What will help you control your household budget?
- Earnings – the base from which you calculate how much you can afford or what you will have to give up. In addition to your regular salary, there are bonuses, overtime, performance bonuses, quarterly bonuses, selling old stuff on auction sites, extra work, tax refunds or whatever your income is.
- Fixed expenses – “sure things” like rent, kids’ extra classes, Internet, phone, TV bills, etc. This is the easiest part of the budget because you pay the same amounts every month. These will help you determine at least an approximate minimum cost of living. By the way, you will quickly check if all your obligations have already been paid.
- Regular expenses – similar to the previous group. This includes food or fuel for the car. You also incur these each month, but these are always different amounts, and you can only approximate them.
- Non-recurring expenses – charges that vary in amount each month but are not essential for daily functioning. These include eating out, cinema tickets, books, etc.
- Recurring expenses – expenses that you incur occasionally but are certain and usually occur in the same month during the year: liability insurance, car inspection, property tax, a birthday present for your wife, or underpayment for central heating. By keeping an eye on such costs, not only will you not forget about them and prepare the right amount in advance, but you will also be able to control their amount year after year.
- Savings – how much you have left over and what you want to set aside for a specific purpose. How about a holiday, a language course or a new car? In subsequent materials you will learn about why specifics are important in savings.
As you can see, a budget allows you to control many things that happen in your wallet even without your knowledge. A popular excuse for not keeping a budget is “after all, I know it all”. I’m confident that if I asked you a question about a specific area, you wouldn’t be able to answer.
There’s nothing wrong with that. First, because we are just getting started and you will soon learn about potential cash leaks. Second, you aim to get that data out of your head and into the most convenient tool possible. This data is not meant to overwhelm you and we’re not going to pinch pennies, because that’s not what this is about.
What is a household budget?
Contrary to popular belief, writing down expenses is not the same as keeping a household budget.
Household budget is a tool for monitoring your financial situation. It consists of planning earnings and expenses, monitoring them on an ongoing basis, and most importantly, analyzing and learning from them. It is only by pinning everything down in this way that rational financial decisions can be made.
Notice that I used the phrase “planning expenses”. A household budget is a plan for the future, not a passive record of the past.
What most people do is just write down expenses, which is not the same as keeping a household budget. It doesn’t lead to increased awareness of one’s financial situation.

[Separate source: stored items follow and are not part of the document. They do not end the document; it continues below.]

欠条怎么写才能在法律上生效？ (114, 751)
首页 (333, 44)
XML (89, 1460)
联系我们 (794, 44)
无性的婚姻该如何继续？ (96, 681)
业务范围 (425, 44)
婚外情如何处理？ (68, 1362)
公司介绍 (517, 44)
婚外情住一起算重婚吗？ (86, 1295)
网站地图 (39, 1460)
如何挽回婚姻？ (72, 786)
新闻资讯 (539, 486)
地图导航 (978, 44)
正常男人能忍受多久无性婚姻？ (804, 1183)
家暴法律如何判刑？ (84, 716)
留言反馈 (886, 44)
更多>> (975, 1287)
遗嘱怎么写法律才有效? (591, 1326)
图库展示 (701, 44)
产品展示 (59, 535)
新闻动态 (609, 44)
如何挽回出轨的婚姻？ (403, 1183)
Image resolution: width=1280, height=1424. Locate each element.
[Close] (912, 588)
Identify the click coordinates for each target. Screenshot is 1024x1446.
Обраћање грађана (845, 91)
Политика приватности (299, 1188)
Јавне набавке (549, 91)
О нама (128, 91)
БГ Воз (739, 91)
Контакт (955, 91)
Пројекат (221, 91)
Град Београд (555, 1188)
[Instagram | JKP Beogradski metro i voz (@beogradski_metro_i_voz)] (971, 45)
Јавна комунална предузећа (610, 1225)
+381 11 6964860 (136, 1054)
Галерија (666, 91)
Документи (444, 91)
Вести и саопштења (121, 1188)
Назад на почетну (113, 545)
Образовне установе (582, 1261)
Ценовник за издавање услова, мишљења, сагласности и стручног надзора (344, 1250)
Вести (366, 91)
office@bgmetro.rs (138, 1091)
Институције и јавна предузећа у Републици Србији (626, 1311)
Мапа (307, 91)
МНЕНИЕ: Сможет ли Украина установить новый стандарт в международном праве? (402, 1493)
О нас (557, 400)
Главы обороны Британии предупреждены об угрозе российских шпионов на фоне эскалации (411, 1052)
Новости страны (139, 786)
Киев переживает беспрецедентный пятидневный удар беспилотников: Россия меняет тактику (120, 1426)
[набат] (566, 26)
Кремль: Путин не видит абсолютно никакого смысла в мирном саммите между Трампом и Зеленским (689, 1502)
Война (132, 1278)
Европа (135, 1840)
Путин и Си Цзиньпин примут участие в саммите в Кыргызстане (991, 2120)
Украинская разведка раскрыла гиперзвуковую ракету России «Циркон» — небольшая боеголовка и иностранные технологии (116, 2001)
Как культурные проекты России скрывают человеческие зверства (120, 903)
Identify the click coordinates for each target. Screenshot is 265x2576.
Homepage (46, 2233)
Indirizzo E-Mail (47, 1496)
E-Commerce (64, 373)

Of course, entering receipts into an application or a spreadsheet is very important. It is this activity that allows you to determine how much you are actually spending. However, just listing costs will get you nowhere. You need more puzzle pieces to do this. We will look at each of these in more detail in subsequent materials. A good household budget will help you meet your financial goals faster and more effectively!
What should a household budget be?
Since you are using this material on the MultiLife platform, you probably have access to it through your employer. So there’s a good chance that part of your day you’re staring at Excel tables and the absolutely last thing you feel like doing is sitting down for hours on end to keep your budget.
With me, you’re not going to do that. I stick to a few rules that help me spend less than 15 minutes a month on my budget. Of course, you will learn the specifics in the next materials, but as a warm-up – the budget should be:
- Easy to use – choose the tool that suits you best: spreadsheet, program, application. Download, test, delete and try another solution. Your first choice is not always the best, and what others recommend may not necessarily be right for you. Each of us has different needs.
- Transparent – dozens of features may give you a sense of greater control, but they also litter the program, which is especially disturbing in mobile apps. Go for simplicity and you won’t give up after a week.
- Flexible – this is more about you than the tool. Budgets don’t always add up and this is perfectly normal. Don’t give up just because your assumptions fall short of reality. That’s what it’s all about! The budget is there to help you find what differs from your projections and respond accordingly.
That’s enough for today. I am well aware that many people treat keeping a household budget as an unpleasant chore. You will see that it is possible to do things differently, and I will not burden you with unnecessary knowledge, because it is not a complicated topic at all.